Basic use case 1: This is a simple configuration for NST. A small computer like a notebook is attached directly to a broadband cable network. This configuration is helpful for checking and exploring the Intrusion Detection System (IDS).
Basic use case 2: There is another basic simple configuration, which involves a notebook computer running NST behind a router, switch, firewall or wireless device that is attached to a broadband cable network. This set-up is valuable for investigating the NST Linux operating system and its abilities.
Mobile wireless monitoring: This involves a notebook computer running NST to monitor 802.11 wireless networks. This plan is alluring for running the Kismet 3 remote network sniffers.
Small business configuration: This is a commonplace NST set-up and provides network security observation inside a private business network environment that is joined to the public Internet.
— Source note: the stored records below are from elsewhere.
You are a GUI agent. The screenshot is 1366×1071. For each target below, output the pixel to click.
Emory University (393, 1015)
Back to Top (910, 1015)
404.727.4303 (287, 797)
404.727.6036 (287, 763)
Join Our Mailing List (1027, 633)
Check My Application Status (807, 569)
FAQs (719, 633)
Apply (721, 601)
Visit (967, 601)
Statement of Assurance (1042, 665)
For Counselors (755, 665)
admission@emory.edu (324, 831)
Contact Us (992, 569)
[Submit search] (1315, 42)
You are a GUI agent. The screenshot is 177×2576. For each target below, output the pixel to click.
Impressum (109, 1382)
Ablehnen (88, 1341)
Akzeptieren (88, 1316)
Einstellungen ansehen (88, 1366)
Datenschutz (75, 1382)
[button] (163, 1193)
Enterprise configuration: This type of configuration gathers all the information from the network. A corporate enterprise network helps connect computers and related devices across departments and workgroups. For securing data or information, NST can be integrated in the corporate enterprise network environment.
Using VPNs with NST
VPN tunnels have for some time been used to secure and ensure the integrity of information over untrusted systems like the Internet. By using distinctive VPN connection types with NST, what you access on the Web and anything sent from one system to another is encrypted and directed through the VPN. So, data sent to the network can't be read by anyone except the VPN provider. When a connection is not encrypted, an attacker could perform a man-in-themiddle exploit (MITM), whereby the attacker can see all the information that is not encrypted being sent to other networks—including user names and passwords.
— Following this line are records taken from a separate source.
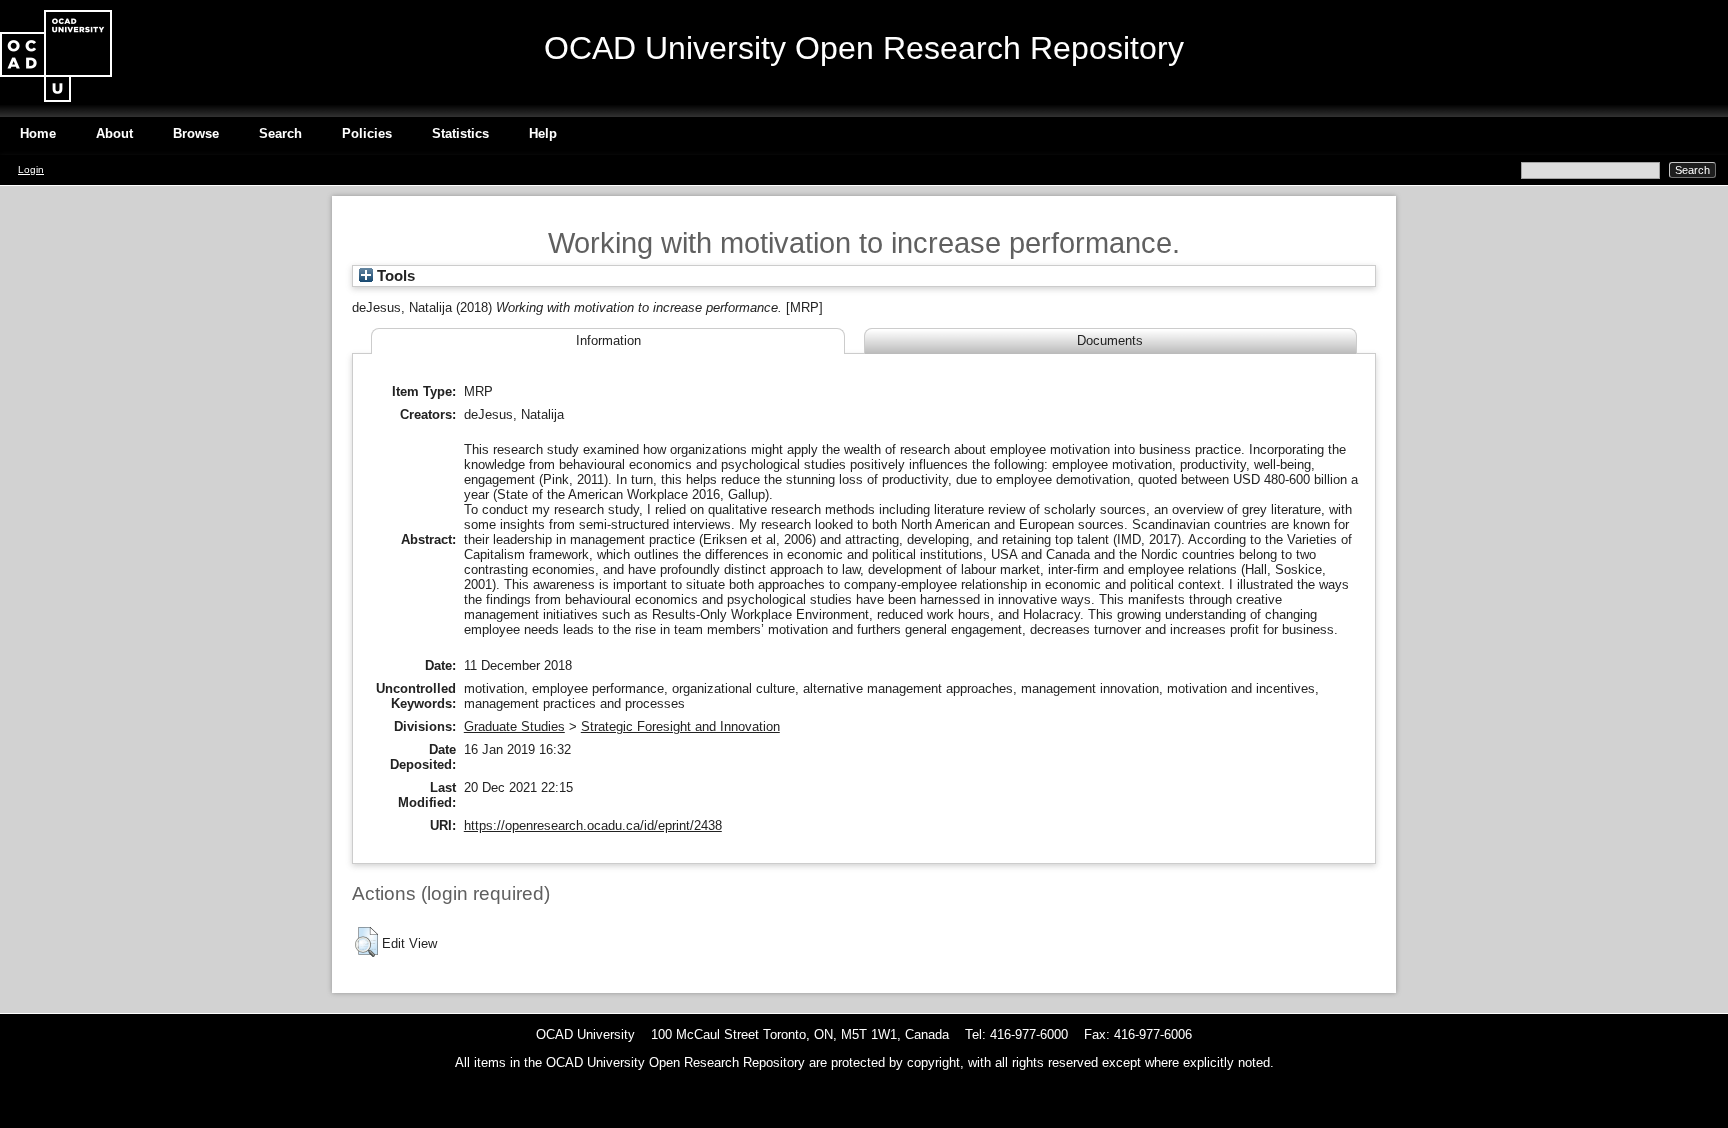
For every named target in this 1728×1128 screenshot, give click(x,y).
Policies (367, 133)
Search (280, 133)
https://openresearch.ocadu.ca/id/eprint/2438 (593, 825)
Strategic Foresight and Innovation (680, 726)
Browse (196, 133)
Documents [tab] (1110, 340)
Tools (394, 276)
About (114, 133)
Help (543, 133)
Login (31, 169)
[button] (366, 942)
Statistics (460, 133)
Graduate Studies (514, 726)
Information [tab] (608, 340)
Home (38, 133)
Let’s now look at an instance of using VPN with Point to Point Protocol (PPP) over SSH.
VPN: PPP tunnelled over SSH
Probably the most common VPN solutions are SSH-Tunnel, PPP, PPTP and OpenVPN. I personally think that OpenVPN is the best option since it’s strong and secure. The Secure Shell (SSH) can likewise be used to make an encoded tunnel between two PCs. PPP over SSH is a fast and speedy VPN solution. You can run a PPP connection over an SSH connection to make a simple, encrypted VPN. With PPP and SSH tools, you can create your own VPN within just a few minutes. Before I get into the details, shown below is a sample of PPP over SSH in a network.
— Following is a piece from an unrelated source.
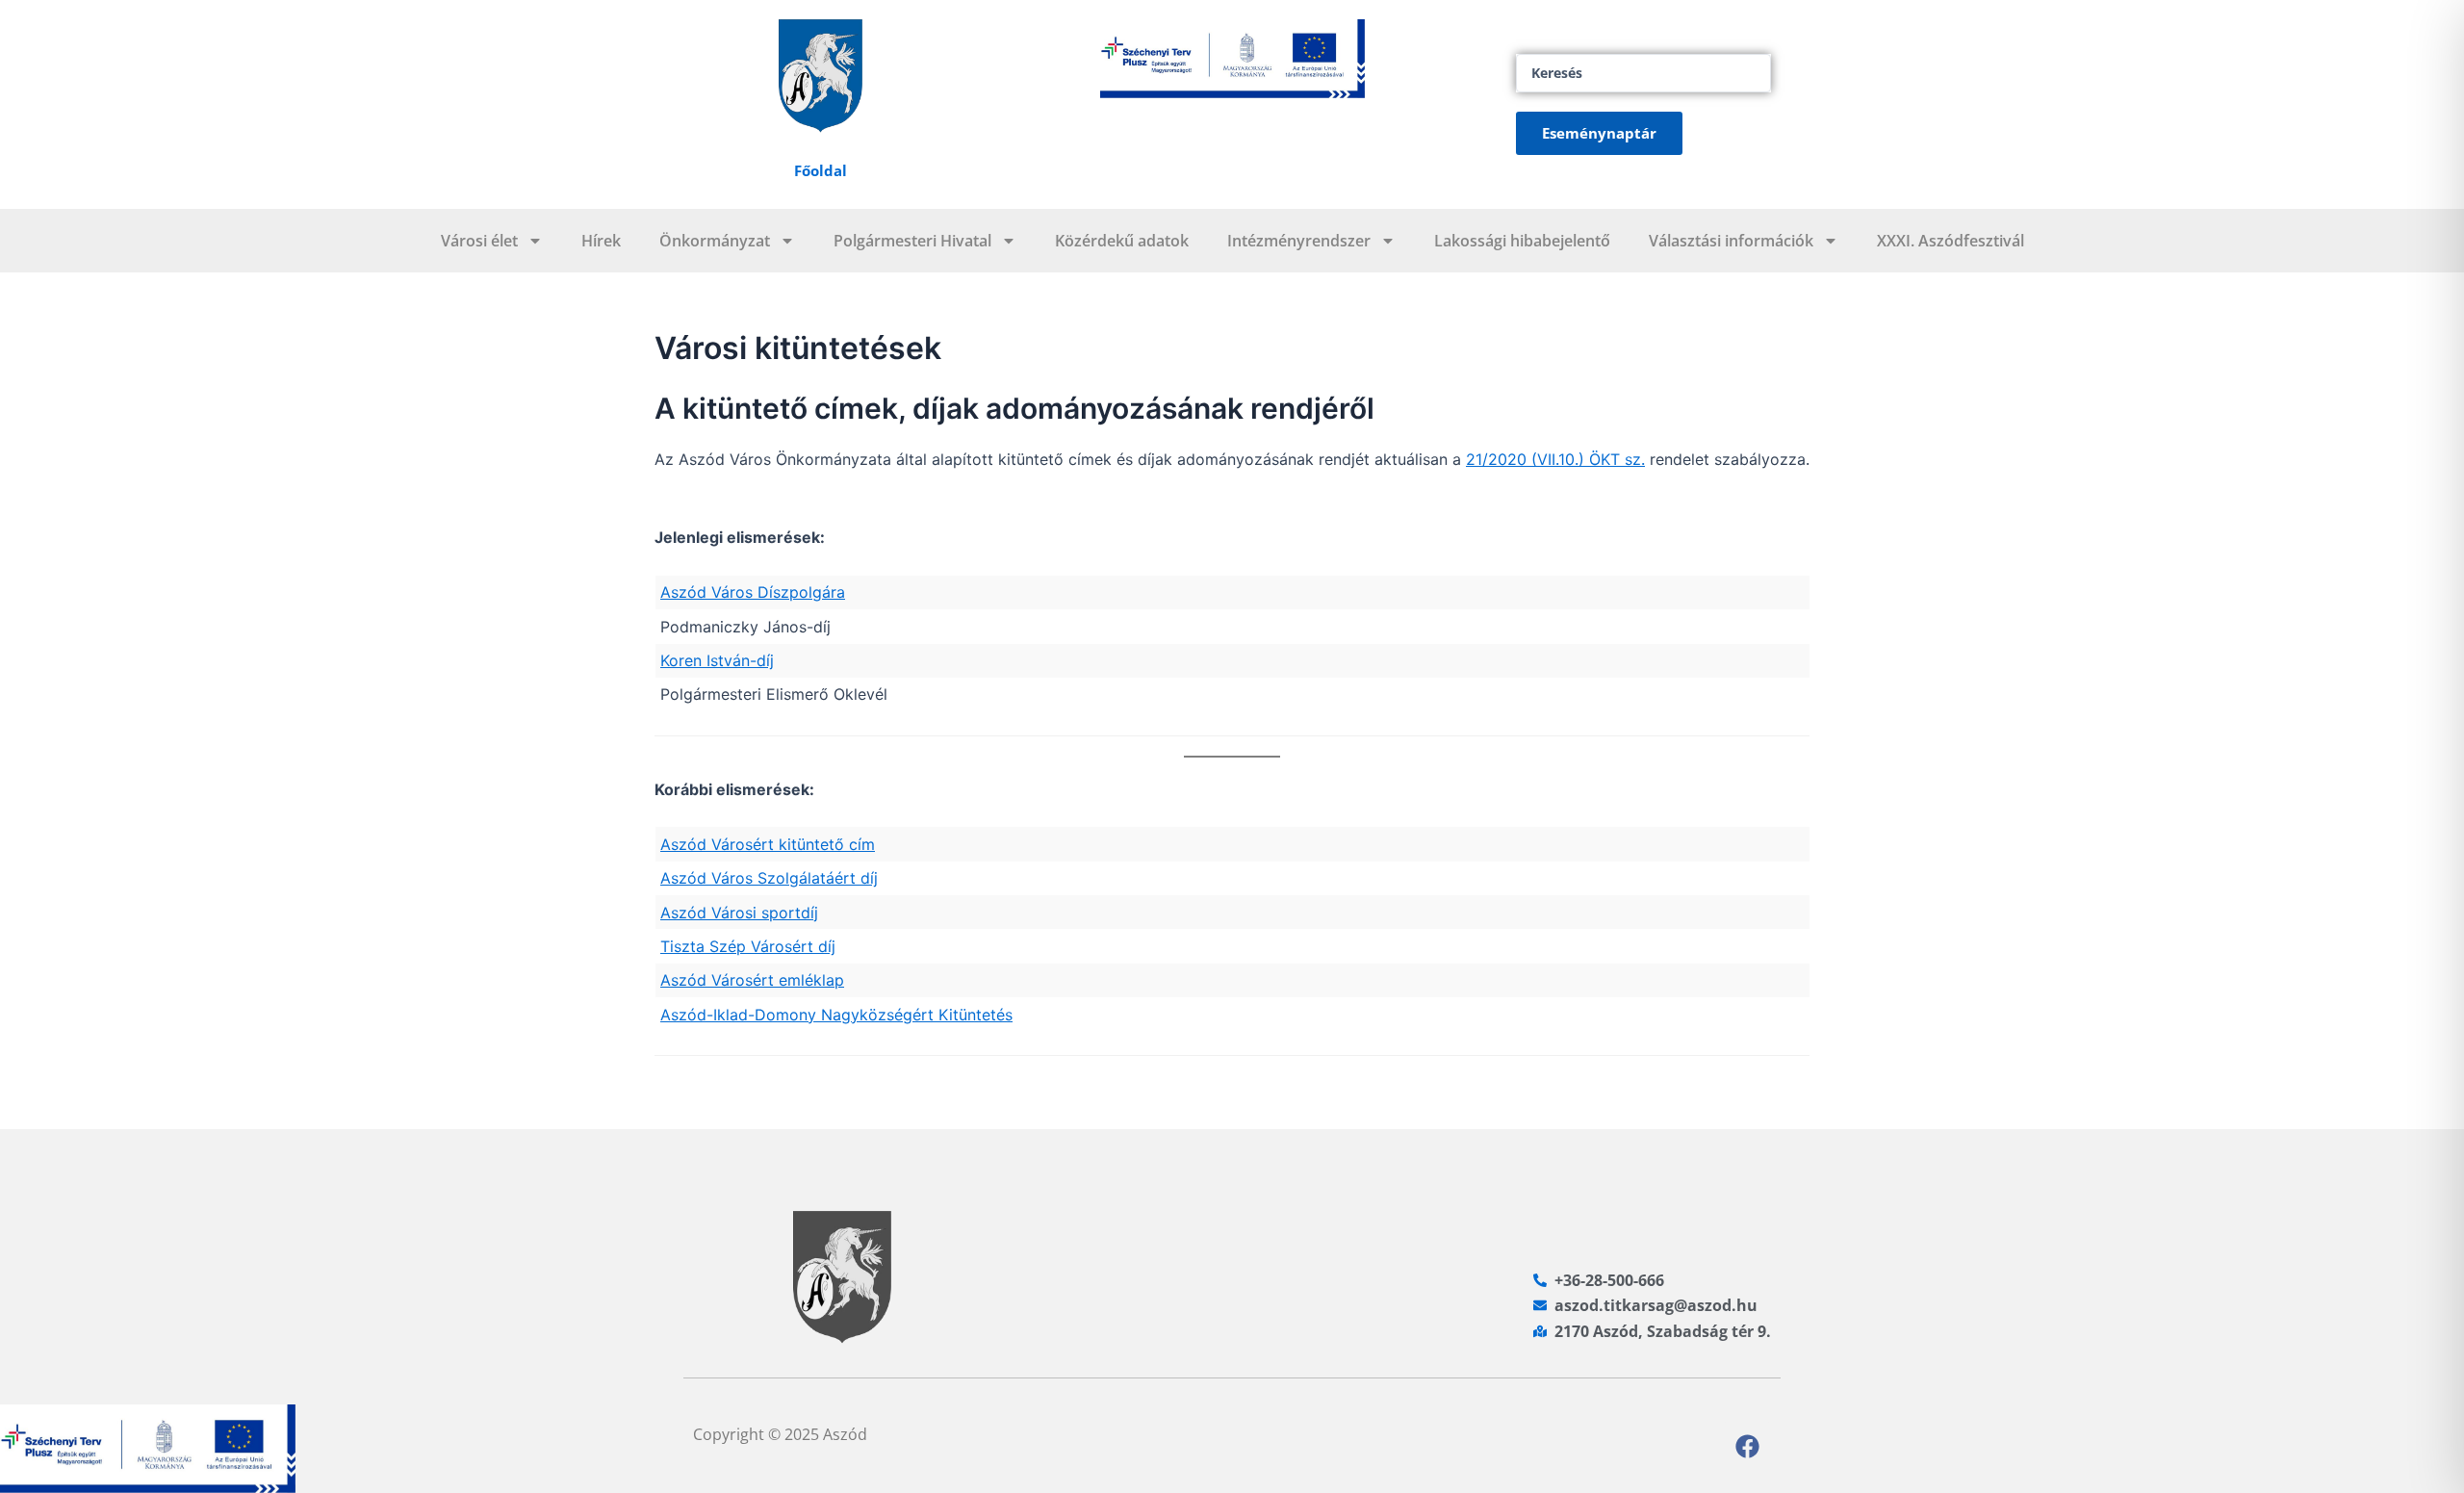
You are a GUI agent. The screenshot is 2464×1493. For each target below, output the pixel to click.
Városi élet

Here, I will use a Windows machine to demonstrate the PPP tunnel over SSH in a VPN network. The steps are as follows. 1. Set up the VPN. The commands given below should run
on a remote NST probe.
Script:”vpn-pppss” Is Run On Remote NST probe:”192.168.1.51” SSH Configuration File:/root/.ssh/config
VPN PPP SSH Script: vpn-pppssh
Vpn-ppssh -r nstprobe -s 172.18.2.31 -c 172.18.2.32 -rt -sn \ 172.18.2.0/24 -cn 192.168.1.0/24 -nt -v
2. Once the VPN is set up, you can connect the two NST
probes between the two sites by using the point-topoint layered protocol.
3. As a tunnelling step CIFS share is mapped securely over the Internet. This tunnelling demonstrates the use of extending Corporate CIFS (SMB) file services to a remote satellite office securely over the untrusted public Internet.
Virtual computing allows PC users remote access to programming applications and procedures when they require it. Users gain access via the Internet through a remote or network server.
Secure virtual computing
Secure virtual computing can be effected by tunnelling services or application protocols within an encrypted secure shell (SSH) session envelope.
Secure virtual computing with Microsoft Remote Desktop Protocol (RDP)
Two NST probes can be arranged for a VPN that tunnels the Remote Desktop Protocol between a terminal services server and a Microsoft terminal service client (mstsc) across the public Internet.
Note: The ISO image of NST 24 can be found with the bundled DVD.